Ближе к окончанию учебы те, кто еще продолжал пребывать в комсомоле, были обязаны подать заявление с просьбой принять их в кандидаты в члены партии. Согласно Уставу партии, для вступления в кандидаты необходимо заручиться тремя рекомендациями: одной от комсомольской организации и двумя — от членов партии, знающих данного человека не менее года. Найти рекомендателей было практически невозможно, потому что курсанты познакомились друг с другом лишь в августе. Таким образом, правила приема в кандидаты приходилось слегка нарушать. Что касалось меня, то двумя рекомендациями от коммунистов с партийным стажем в лице Феликса и Юрия я был обеспечен. Третью, комсомольскую рекомендацию, я получил от одного парня, который пока еще состоял в комсомоле. Так, в июне 1963 года я стал кандидатом в члены КПСС. С этого момента я в казну партии должен был платить членские взносы в размере полутора процентов получаемого мною жалованья, а в случае, если оно превышало сумму минимальной по стране зарплаты, то уже больший процент (год спустя трое сотрудников КГБ дали мне рекомендации и я стал полноценным коммунистом).
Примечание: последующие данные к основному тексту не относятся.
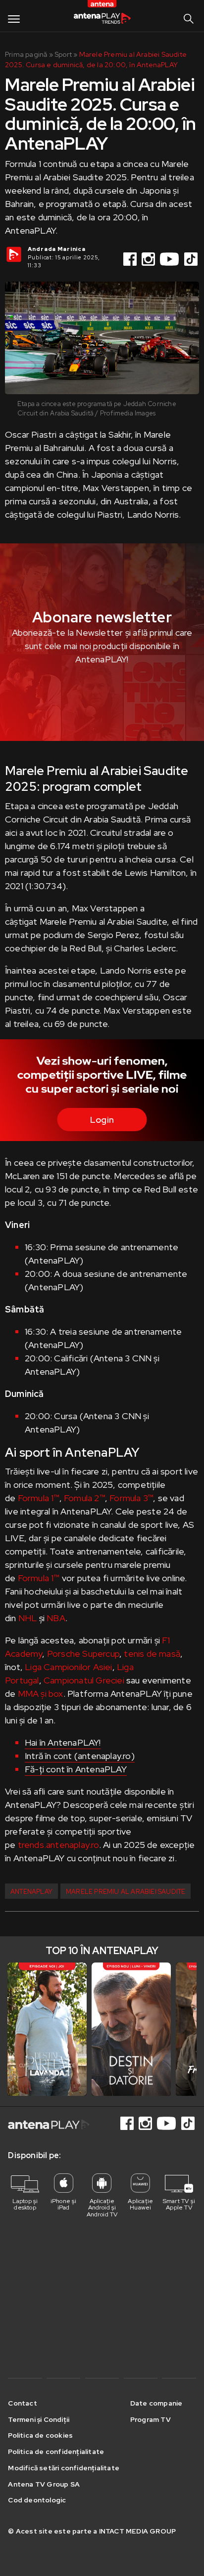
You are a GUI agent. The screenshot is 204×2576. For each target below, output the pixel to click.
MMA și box (40, 1693)
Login (102, 1119)
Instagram (149, 259)
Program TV (150, 2419)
Вступления в партию любой советский гражданин, работавший в государственном учреждении, просто не мог избежать, но к шестидесятым годам принадлежность к партии уже не рассматривалась как свидетельство преданности и идеологической устойчивости ее членов. Ранее в партию вступали осознанно, по зову сердца, однако уже в двадцатых годах звание коммуниста стало постепенно утрачивать свое былое значение — большинство становились коммунистами автоматически. Это превратилось в обыкновенную, рутинную процедуру, сродни приходу на службу в девять ноль-ноль, раскладыванию по ящикам деловых бумаг и запиранию рабочих столов по окончании трудового дня. Короче говоря, эмоциональная составляющая процедуры вступления и членства в партии навсегда исчезла. На партийных собраниях слушали идеологически выдержанные доклады выступающих, но присутствующие в зале отлично понимали, что все это — пустая болтовня, оставались равнодушными к тому, что говорилось с трибуны. А что поделать, раз уж так заведено в нашей стране? Я вступил в партию, не испытывая угрызений совести — считал, что никого не обманываю, себя-то уж точно. Если хотел работать в разведке, выезжать за границу и получать от жизни удовольствие, то надо делать то, что от тебя требовалось.
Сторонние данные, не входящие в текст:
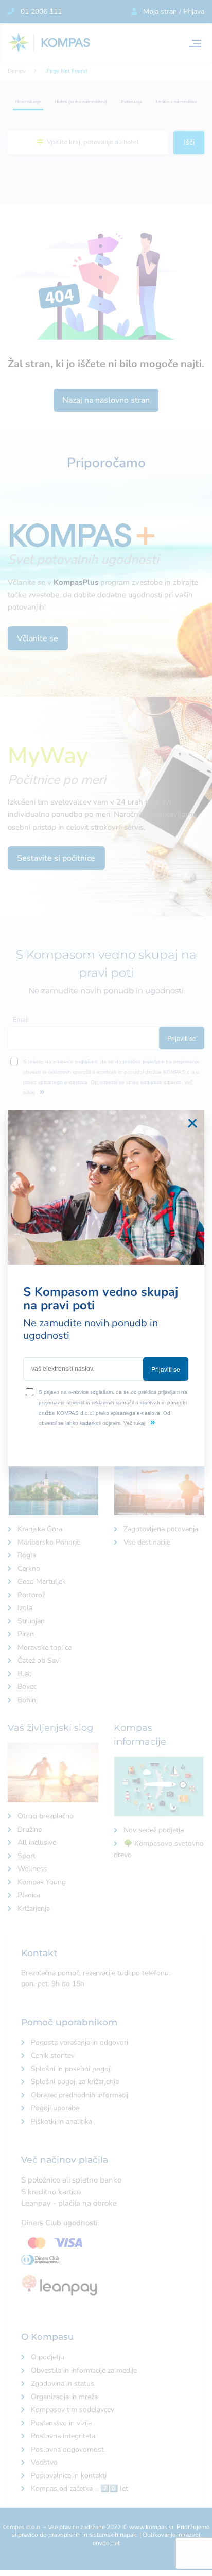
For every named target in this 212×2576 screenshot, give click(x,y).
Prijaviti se (165, 1369)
Представления о моральных качествах человека в партии и в КГБ оставались весьма консервативными. Курсанты не должны были вести беспорядочную половую жизнь или заводить себе сомнительных знакомых: если кто-то из нас нарушал эти правила, то нам надлежало немедленно сообщать об этом руководству школы.
С другой стороны, наше начальство знало, что большинство неженатых парней всерьез подумывают о женитьбе, и благосклонно к этому относилось, советуя «искать подруг жизни». О гомосексуализме на официальном уровне разговор не заходил. В разведке эту тему полностью игнорировали, и проблемы с мужеложством в школе вроде бы не возникали. Другое дело во Втором главном управлении, где это слово было у всех на слуху — там специально прибегали к услугам молодых гомосексуалистов, подсылали их к приезжим иностранцам с целью шантажа и последующей вербовки. Если об интимных связях между мужчинами и возникал разговор, то это воспринималось всеми как очередной анекдот, не имеющий отношения к реальной жизни.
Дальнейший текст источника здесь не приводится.